Text to read:
══════
The Moment  By   Douglas Kennedy


This is the storyof a divorced American writer living a very private life in Maine. One winter morning his solitude is disrupted by the arrival of a package postmarked "Berlin". It brings back memories of a former lover and their relationship in a divided Berlin where people lived fearfully under the shadows of the Cold War. She was a refugee from the police state of East Germany and they met through their work.

I found it very different from my usual reading and initially it was riveting but, halfway through, I got a bit confused and found the story hard to follow. It was described as a love story but was also a bit of a thriller.


Ann Braithwaite

TWC Book Review

Light On Snow  By  Anita Shreve



I've always been a voracious reader and as soon as I finish a book am desperate to find the next. I could say I'll read anything but that isn't true - I'll read (almost) any genre but it has to be well written. I read for entertainment and escapism - and bad grammer and clumsy phrasing distract me from the narrative. My preferred reading is detective fiction, page turners with three dimensional characters and ideally some humour, my favourites being Ian Rankin's John Rebus, Reginald Hill's Andy Dalziel and Harlan Coben's Myron Bolitar.

For the Writer's Circle I've chosen Anita Shreve's Light On Snow because, as writers, you might find the author's technique interesting. I was given this book by a friend who "thought I might like it." In a bookshop the first page would have put me off. First person AND present tense. My two pet hates. So it remained unread for a long time until I was" desperate" for something to read. I liked it enough to get another by the same author!

The story is told by Nicky, a twelve year old girl. On page two we learn she is thirty now (this cleverly explains the capable descriptions) but she was twelve when she and her father found a newborn baby abandoned in deep snow in the forest near their home. We are taken forward in the present tense to the police's slightly aggressive questioning of Nicky's father, and obviously all the characters want to know who is the baby and why was she left to die in the snow.
══════
Extracted records:
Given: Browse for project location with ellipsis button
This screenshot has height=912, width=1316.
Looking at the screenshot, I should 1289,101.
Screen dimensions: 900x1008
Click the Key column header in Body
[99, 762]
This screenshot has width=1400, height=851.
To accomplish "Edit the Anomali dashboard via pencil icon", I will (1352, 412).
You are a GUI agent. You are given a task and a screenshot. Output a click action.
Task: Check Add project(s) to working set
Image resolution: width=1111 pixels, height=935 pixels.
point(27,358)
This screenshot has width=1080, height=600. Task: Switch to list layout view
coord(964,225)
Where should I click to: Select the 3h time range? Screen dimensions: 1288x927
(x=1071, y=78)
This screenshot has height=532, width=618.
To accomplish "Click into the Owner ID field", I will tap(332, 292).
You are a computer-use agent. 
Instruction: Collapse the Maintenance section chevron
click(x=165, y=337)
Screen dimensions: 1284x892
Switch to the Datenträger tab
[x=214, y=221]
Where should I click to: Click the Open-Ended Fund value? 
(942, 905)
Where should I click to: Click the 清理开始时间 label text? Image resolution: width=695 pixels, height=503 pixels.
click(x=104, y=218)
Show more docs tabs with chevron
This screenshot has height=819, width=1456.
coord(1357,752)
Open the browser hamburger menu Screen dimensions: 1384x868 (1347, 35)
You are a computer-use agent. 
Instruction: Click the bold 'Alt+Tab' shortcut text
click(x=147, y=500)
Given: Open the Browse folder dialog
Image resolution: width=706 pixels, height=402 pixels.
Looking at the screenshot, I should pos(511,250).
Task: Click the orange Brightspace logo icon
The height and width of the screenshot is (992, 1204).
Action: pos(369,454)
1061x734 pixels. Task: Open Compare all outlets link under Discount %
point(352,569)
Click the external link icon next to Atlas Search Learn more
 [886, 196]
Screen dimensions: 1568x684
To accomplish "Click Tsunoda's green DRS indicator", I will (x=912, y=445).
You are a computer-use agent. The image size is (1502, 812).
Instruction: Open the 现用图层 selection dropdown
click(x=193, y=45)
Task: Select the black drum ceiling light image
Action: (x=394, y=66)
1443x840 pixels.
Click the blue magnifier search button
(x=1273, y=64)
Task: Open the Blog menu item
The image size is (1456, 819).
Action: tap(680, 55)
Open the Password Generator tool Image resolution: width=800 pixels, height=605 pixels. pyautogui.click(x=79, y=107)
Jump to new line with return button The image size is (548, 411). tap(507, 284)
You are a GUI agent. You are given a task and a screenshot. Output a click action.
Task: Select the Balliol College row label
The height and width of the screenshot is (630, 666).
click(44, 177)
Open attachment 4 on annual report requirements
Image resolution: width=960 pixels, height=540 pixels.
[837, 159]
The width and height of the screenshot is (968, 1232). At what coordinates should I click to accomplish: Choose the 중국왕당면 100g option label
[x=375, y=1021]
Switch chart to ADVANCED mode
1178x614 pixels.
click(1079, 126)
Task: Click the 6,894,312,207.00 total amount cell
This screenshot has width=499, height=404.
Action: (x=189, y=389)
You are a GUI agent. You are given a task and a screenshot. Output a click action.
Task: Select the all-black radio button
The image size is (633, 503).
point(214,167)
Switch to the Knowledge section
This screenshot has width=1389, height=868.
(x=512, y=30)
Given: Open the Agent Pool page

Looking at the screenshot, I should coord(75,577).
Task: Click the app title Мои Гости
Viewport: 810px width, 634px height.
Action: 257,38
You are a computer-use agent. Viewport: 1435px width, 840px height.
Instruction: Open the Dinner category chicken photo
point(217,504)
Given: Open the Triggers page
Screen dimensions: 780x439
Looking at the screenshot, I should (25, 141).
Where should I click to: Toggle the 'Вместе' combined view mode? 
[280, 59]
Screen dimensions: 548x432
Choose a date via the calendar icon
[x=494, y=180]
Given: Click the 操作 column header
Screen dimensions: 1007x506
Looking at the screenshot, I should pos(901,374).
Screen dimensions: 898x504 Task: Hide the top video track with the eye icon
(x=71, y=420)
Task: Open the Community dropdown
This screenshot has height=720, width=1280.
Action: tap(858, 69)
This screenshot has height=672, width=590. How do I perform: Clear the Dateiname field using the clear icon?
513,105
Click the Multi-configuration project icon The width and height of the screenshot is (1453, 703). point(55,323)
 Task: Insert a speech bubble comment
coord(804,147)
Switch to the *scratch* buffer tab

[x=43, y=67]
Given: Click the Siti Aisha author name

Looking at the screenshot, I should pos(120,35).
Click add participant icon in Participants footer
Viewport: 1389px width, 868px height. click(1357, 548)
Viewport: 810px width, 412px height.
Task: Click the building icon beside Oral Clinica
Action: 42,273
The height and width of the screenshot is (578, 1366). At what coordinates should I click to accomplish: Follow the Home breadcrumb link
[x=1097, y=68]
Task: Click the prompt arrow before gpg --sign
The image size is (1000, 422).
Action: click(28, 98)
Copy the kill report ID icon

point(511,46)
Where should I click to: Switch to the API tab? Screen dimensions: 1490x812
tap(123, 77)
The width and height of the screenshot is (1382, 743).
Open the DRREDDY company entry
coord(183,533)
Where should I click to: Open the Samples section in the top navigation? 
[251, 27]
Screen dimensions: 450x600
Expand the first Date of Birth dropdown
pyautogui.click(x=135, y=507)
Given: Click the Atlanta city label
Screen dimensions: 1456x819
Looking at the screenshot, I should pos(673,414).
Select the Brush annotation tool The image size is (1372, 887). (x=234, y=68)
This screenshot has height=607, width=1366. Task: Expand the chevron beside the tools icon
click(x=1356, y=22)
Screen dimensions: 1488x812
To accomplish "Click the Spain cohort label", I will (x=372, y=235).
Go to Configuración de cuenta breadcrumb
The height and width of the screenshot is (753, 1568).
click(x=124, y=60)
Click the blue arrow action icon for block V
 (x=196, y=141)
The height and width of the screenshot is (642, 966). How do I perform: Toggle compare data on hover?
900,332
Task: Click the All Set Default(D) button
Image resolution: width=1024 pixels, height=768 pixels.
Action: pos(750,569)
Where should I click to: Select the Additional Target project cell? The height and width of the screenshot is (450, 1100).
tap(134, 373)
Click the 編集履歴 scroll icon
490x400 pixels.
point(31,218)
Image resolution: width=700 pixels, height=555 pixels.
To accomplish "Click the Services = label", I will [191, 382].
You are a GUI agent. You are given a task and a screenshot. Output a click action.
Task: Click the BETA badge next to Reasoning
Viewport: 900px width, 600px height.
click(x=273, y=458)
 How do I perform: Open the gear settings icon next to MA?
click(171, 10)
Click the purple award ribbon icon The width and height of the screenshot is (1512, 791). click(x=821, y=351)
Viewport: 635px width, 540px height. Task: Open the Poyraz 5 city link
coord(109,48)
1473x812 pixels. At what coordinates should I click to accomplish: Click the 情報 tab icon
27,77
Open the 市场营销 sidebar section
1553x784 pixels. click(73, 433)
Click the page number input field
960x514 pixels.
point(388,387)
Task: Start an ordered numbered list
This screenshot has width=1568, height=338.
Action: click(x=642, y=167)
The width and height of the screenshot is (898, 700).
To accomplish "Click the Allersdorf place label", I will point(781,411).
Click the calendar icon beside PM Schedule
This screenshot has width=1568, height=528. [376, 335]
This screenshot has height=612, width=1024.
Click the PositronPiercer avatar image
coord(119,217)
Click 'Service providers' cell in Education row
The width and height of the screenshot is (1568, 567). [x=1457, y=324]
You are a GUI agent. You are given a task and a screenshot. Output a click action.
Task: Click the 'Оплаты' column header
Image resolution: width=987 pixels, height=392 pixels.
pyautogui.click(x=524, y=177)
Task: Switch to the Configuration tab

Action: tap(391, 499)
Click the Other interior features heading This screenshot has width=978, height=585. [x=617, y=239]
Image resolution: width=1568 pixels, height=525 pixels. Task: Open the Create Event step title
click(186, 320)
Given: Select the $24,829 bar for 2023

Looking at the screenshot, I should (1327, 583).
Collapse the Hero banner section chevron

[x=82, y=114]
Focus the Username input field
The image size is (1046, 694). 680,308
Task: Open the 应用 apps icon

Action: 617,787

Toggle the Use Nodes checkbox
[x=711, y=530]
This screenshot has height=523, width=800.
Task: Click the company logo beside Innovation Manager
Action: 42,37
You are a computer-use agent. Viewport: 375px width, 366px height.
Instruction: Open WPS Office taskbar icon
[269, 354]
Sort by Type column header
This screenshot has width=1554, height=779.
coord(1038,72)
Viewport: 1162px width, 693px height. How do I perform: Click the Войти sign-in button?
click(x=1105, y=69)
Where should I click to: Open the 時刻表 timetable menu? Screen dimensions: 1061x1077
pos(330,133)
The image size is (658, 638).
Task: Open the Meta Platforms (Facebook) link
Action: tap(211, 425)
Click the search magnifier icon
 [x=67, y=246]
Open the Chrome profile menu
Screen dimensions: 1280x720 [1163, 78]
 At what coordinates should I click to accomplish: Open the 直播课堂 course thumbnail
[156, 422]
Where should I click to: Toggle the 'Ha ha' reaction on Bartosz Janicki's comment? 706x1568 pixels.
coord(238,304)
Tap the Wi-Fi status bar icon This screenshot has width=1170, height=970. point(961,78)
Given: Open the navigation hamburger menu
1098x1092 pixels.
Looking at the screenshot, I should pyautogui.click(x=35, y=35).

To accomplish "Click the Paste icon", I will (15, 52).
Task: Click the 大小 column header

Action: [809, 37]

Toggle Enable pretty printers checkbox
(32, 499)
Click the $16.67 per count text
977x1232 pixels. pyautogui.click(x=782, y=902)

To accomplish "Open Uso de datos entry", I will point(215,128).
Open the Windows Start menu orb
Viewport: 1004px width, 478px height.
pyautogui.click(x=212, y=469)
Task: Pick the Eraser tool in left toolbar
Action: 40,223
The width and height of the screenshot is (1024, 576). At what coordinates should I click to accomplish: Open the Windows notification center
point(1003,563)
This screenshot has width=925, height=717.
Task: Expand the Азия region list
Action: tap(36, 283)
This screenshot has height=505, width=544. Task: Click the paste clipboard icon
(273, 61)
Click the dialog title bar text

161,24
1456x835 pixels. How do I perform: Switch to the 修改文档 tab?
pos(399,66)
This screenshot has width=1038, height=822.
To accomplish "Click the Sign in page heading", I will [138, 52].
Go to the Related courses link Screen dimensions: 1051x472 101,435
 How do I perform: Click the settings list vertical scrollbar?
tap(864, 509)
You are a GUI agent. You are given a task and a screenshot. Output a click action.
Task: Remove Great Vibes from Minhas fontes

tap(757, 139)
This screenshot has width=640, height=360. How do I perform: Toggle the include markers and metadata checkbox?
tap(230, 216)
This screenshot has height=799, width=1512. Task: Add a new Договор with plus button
══════
Instructions:
a - Could you copy the book reviews word for word?
b - Can you arrange the listing, from its first line through the line containing "will (1352, 412).", as a numbered list with blank lines left out and nothing else included?

Expected answers:
a -
The Moment  By   Douglas Kennedy


This is the storyof a divorced American writer living a very private life in Maine. One winter morning his solitude is disrupted by the arrival of a package postmarked "Berlin". It brings back memories of a former lover and their relationship in a divided Berlin where people lived fearfully under the shadows of the Cold War. She was a refugee from the police state of East Germany and they met through their work.

I found it very different from my usual reading and initially it was riveting but, halfway through, I got a bit confused and found the story hard to follow. It was described as a love story but was also a bit of a thriller.


Ann Braithwaite

TWC Book Review

Light On Snow  By  Anita Shreve



I've always been a voracious reader and as soon as I finish a book am desperate to find the next. I could say I'll read anything but that isn't true - I'll read (almost) any genre but it has to be well written. I read for entertainment and escapism - and bad grammer and clumsy phrasing distract me from the narrative. My preferred reading is detective fiction, page turners with three dimensional characters and ideally some humour, my favourites being Ian Rankin's John Rebus, Reginald Hill's Andy Dalziel and Harlan Coben's Myron Bolitar.

For the Writer's Circle I've chosen Anita Shreve's Light On Snow because, as writers, you might find the author's technique interesting. I was given this book by a friend who "thought I might like it." In a bookshop the first page would have put me off. First person AND present tense. My two pet hates. So it remained unread for a long time until I was" desperate" for something to read. I liked it enough to get another by the same author!

The story is told by Nicky, a twelve year old girl. On page two we learn she is thirty now (this cleverly explains the capable descriptions) but she was twelve when she and her father found a newborn baby abandoned in deep snow in the forest near their home. We are taken forward in the present tense to the police's slightly aggressive questioning of Nicky's father, and obviously all the characters want to know who is the baby and why was she left to die in the snow.

b -
1. Given: Browse for project location with ellipsis button
2. This screenshot has height=912, width=1316.
3. Looking at the screenshot, I should 1289,101.
4. Screen dimensions: 900x1008
5. Click the Key column header in Body
6. [99, 762]
7. This screenshot has width=1400, height=851.
8. To accomplish "Edit the Anomali dashboard via pencil icon", I will (1352, 412).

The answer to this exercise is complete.